D.T.A. : Dans l’imaginaire contemporain, le banquet romain est étroitement associé au cliché de l’orgie. La peinture du XIXᵉ siècle ou les péplums ont largement contribué à entretenir cette image. En réalité, la morale et la médecine de l’Antiquité romaine sont attachées à la mesure. Aussi, les textes comportent-ils de nombreux conseils pour savoir comment concilier les impératifs sociaux du banquet avec la santé. C’est ce que l’on peut lire notamment dans les œuvres morales de Plutarque qui explique bien comment préparer le corps aux excès qui peuvent être commis au cours d’un repas, ou bien de quelle manière y remédier après celui-ci. En tout cas, il est certain que les élites sociales et culturelles se devaient de posséder des connaissances en médecine et savoir comment ménager son corps. On le voit très bien avec Cicéron par exemple. Le souci de manger sain était réel.

 

L.V.D.C. : Finalement, en quoi les pratiques alimentaires et médicales de la Rome antique peuvent-elles nourrir notre réflexion sur la nutrition et la santé aujourd’hui ? L’idée d’un régime romain pourrait-elle séduire un public contemporain à la recherche de solutions diététiques alternatives ou naturelles ?

D.T.A. : Évidemment les conceptions médicales chez Hippocrate et Galien sont bien différentes de la médecine moderne, la théorie des humeurs est par exemple totalement caduque. Néanmoins, je pense que la question du régime personnalisé, le choix d’une alimentation selon des critères rigoureux, l’adéquation de l’alimentation avec les besoins du corps, et plus largement la définition d’une hygiène de vie au quotidien sont autant d’éléments en mesure de nourrir la réflexion sur la diététique contemporaine, surtout à une époque où les injonctions au bien-être et au soin de soi sont nombreuses.

 

L.V.D.C. : Vous l’évoquiez plus haut, vous êtes également enseignant dans le secondaire et à l’université en parallèle de vos travaux de recherche : pourquoi, selon vous, continuer de lire, de traduire et d’étudier les textes de l’Antiquité aujourd’hui ?

D. T. A. : Les textes grecs ou latins sont un merveilleux moyen de voyager dans le monde antique, qu’il s’agisse de récits épiques comme ceux d’Homère et de Virgile ou bien de textes qui donnent à voir le quotidien comme ceux des satiristes d’époque impériale. J’apprécie tout particulièrement l’œuvre de Sénèque qui est d’une grande richesse pour étudier le monde romain du Iᵉʳ siècle, mais où l’on peut aussi puiser de nombreux enseignements philosophiques dont la valeur n’est pas nullement dépassée.

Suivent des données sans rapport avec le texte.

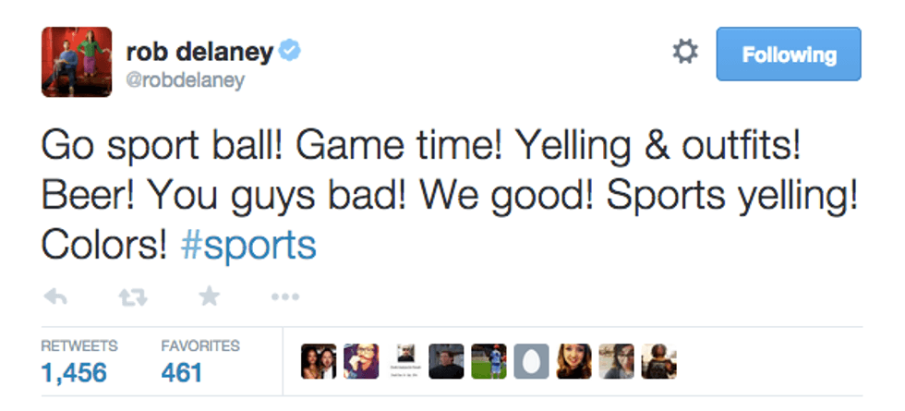Open the soccer field avatar
The image size is (905, 411).
coord(489,361)
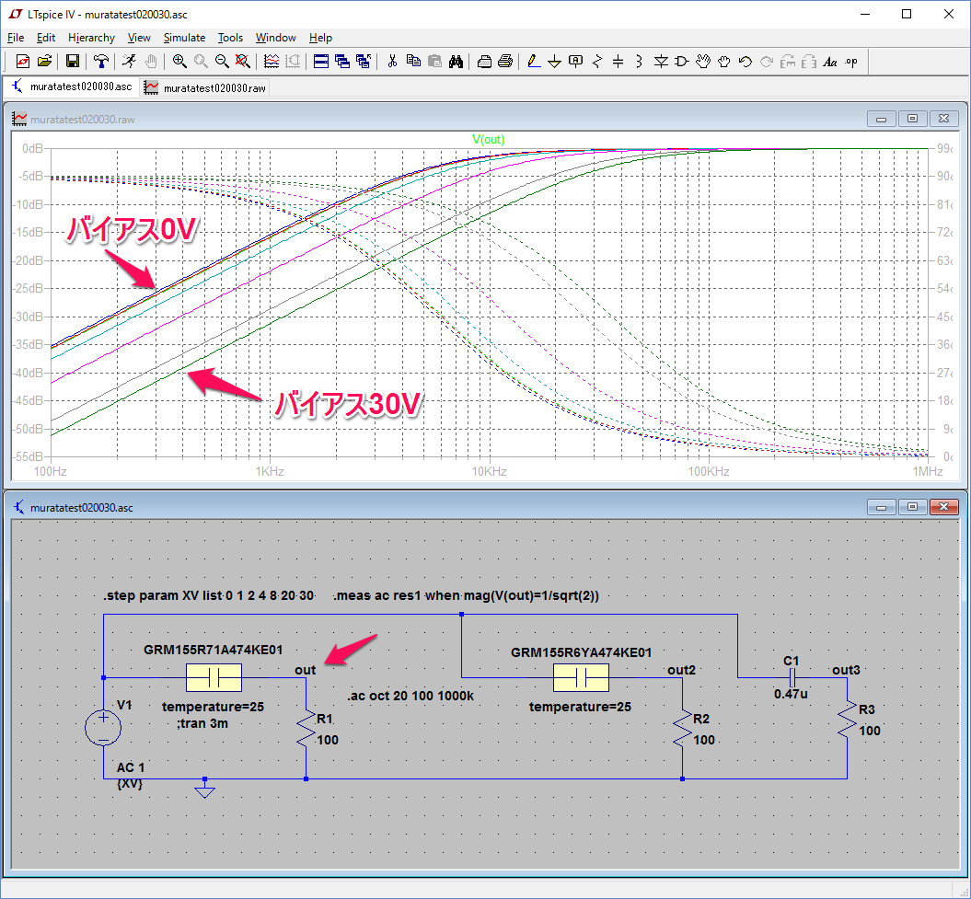Select the Draw Wire pencil tool

pos(533,62)
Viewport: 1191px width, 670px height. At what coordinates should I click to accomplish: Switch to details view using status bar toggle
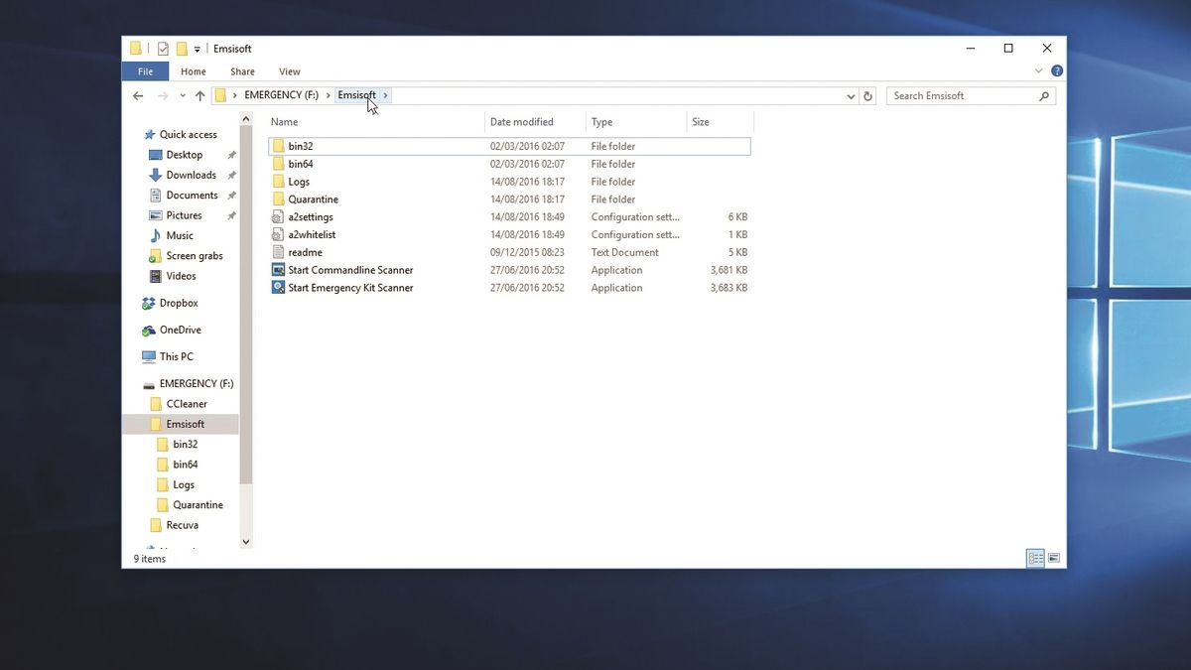[x=1034, y=558]
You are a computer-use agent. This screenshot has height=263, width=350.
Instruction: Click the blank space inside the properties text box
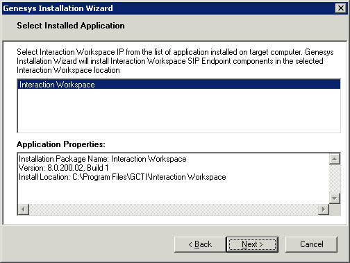[174, 192]
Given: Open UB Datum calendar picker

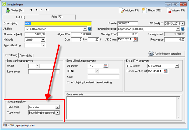Looking at the screenshot, I should click(x=106, y=66).
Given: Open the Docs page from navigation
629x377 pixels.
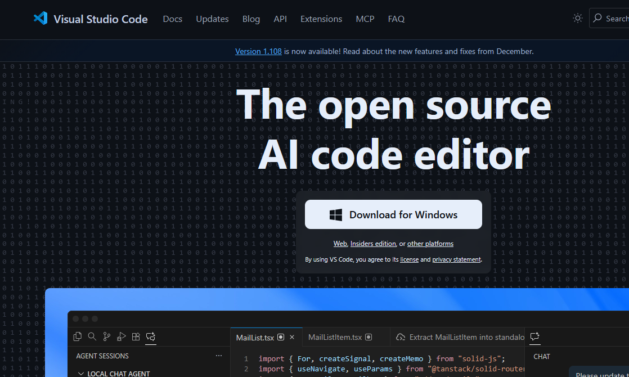Looking at the screenshot, I should coord(172,19).
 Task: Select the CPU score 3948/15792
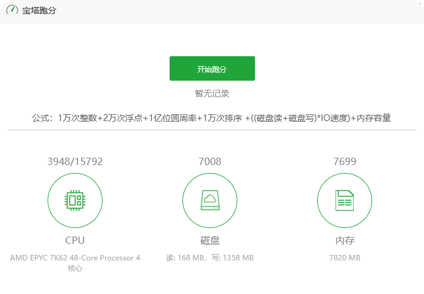pos(75,162)
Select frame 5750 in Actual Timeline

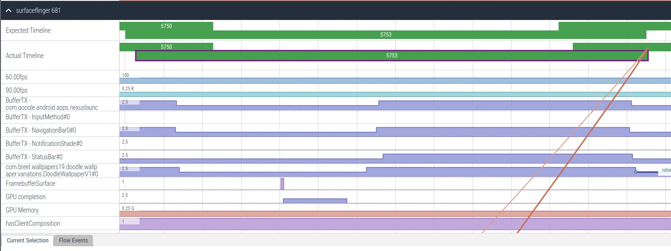[166, 47]
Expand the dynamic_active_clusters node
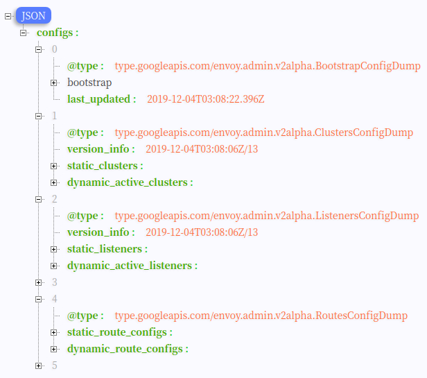Viewport: 427px width, 378px height. point(54,182)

Les Anciens peuvent aussi toujours nous émouvoir ou nous faire rire, leurs écrits sont intemporels en cela. 

 

L.V.D.C. : Et pour finir sur une note plus personnelle : vous nous confiez, dans un entretien que vous nous aviez précédemment accordé, que le premier texte que vous vous souvenez avoir traduit un extrait du De re coquinaria d’Apicius. Quelle est votre recette romaine préférée ? Avez-vous déjà essayé de la cuisiner ?

D.T.A. : Parmi les recettes que je me suis aventuré à expérimenter, j’ai beaucoup apprécié les globi que l’on trouve dans le De Agricultura de Caton l’Ancien. Ce délicieux dessert consiste en des boulettes frites composées de fromage et de semoule. Il faut ensuite enduire de miel et saupoudrer de pavot ou de sésame. Une idée originale de dessert pour les fêtes de fin d’année ! Sans oublier le délicieux mulsum, un vin miellé qui pouvait être bu au début du banquet.